If I wasn’t at least a little bit hypocritical, I wouldn’t be a hockey fan.


Lyle Richardson said...

It has nothing to do with loyalty to established players, although I do agree that it has little to do with money given the salaries of those you cited.

The bottom line here is that Lapierre could be demoted because he doesn't have to pass through waivers. Downey and Murray, on the other hand, would have to and there's the risk they could get plucked away either on the way down or if recalled.

I know that won't upset you, but it's poor roster management to lose any player via waivers for nothing when you have the opportunity to demote another risk-free.

Remember, part of the reason the Canadiens lack defensive depth in their system right now is they lost Ron Hainsey and Francois Beauchemin to waivers. Obviously that's being taken into consideration this time around.

Lapierre has shown he belongs, yes, but Carbonneau and Habs management want to stick with experienced grinders for their fourth line. It also provides insurance in case of injuries depleting the forward depth.

Lapierre has made his mark and will get another chance later this season. Injuries or trades could get him back and this time it could be to stay.

For now (despite the recent losing skid) the Habs are in good shape, so it's not an adverse impact on their roster to make such a move.

Reality Check said...

Great post again E!

The salary fact is the Habs have roughly $600,000.00 left of the 44 M to spend for the year. Lapierre's NHL salary is $562,000 of which a pro-rated $300,000 remains if he'd stayed. As the Canadiens carry 8 NHL roster D-men, along with those extra forwards, the biggest concern became a goalie injury and the lack of cap room to call one up without having to sacrifice a player somewhere.

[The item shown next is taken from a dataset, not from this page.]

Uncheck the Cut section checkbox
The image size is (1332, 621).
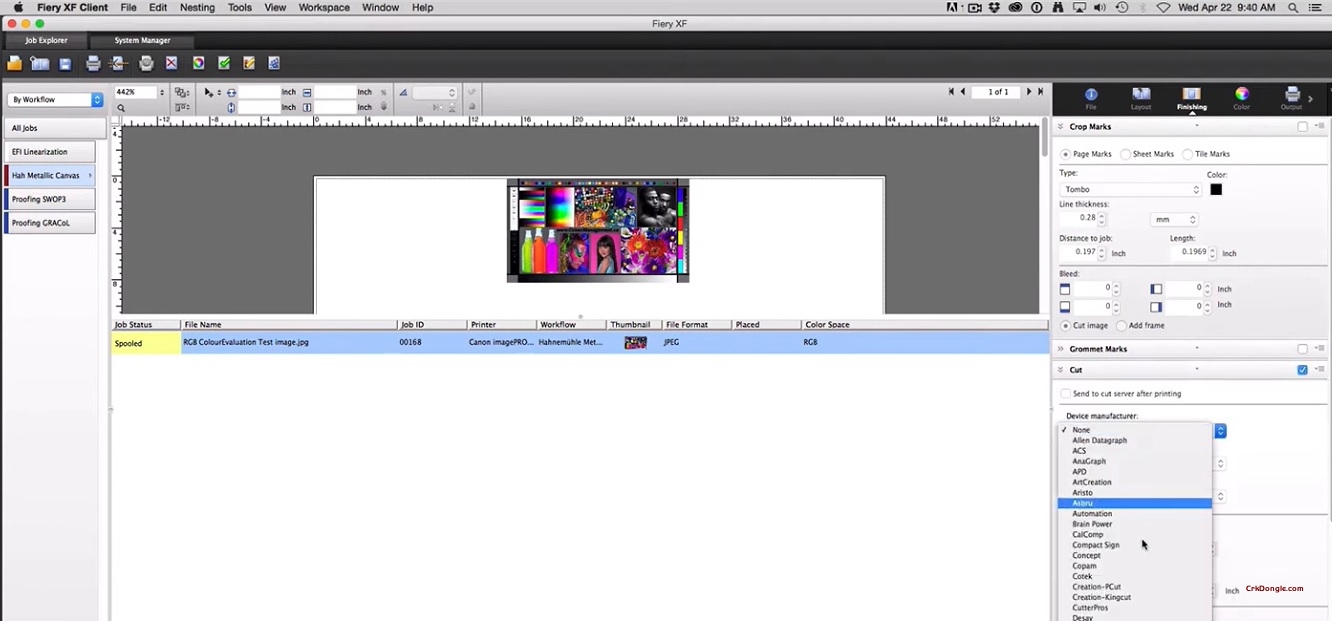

For a look at the Canadiens contracts, check out the sidebar at HabsWorld I've referenced before.

Good news is, there's no cap in the playoffs and our fourth line is Begin-Lapierre-Latendresse. Love that thought!

And yes, I purposely said "Our". Referring to the team as we, in my eyes always meant that the(insert favorite team here)were a very big part of who a person is - not the other way around.

On another note, I'm not sure what qualifies as defensive depth in Lyle's mind. With 8 blueliners in Montreal and two more in Hamilton, one of whom has over 350 NHL games played, I'm led to wonder who he believes has more depth.

Ron Hainsey was lost in the most deliberate and suspicious waiver callup I'd ever seen. It was no secret that the Habs brass didn't like his "Hollywood Hainsey" act. His salary rendered trade options at the time, next to nil, as he hadn't played up to potential yet. It was almost like they let him go purposely. They did kinda blow it on Beauchemin though. I remember being impressed by him in his one game Habs stint back in '03. He's a late bloomer that slipped through the cracks.

Note for Lyle...did you forget to use the backlink to your name or did you choose not to? I hope you don't have an imposter on your hands! I had that happen once with a prior name before someone took it and ran, giving me some credibility issues in a handful of sites.

Then I got stuck with this damn moniker!

Tapeleg said...

Wow. Hell of a thing, isn't it? I'm stuck with some of the same feelings, with "my" Avs.

It's hard to feel like Theodore is an Av, when I look at Sakic. And then again, I didn't hire him. I have to listen to the broadcasters around here tell me what the bright side it, when I can;t see one. On the team I cheer for. I mean, how do I like a team, and not care for the GM? Should I ask Leaf fans that?

Thanks for the shout. I love that manifesto. I didn't think I would, but I really do. It was a lot of fun to write. And I didn't have to bring up "my" team once.

Jordi said...

I like to say I'm one of those people who loves watching the play over the numbers. But then again I root for one of the lowest scoring second liners in the league.

I hope the hype never overtakes Lapierre. Because Habs fans are brutal.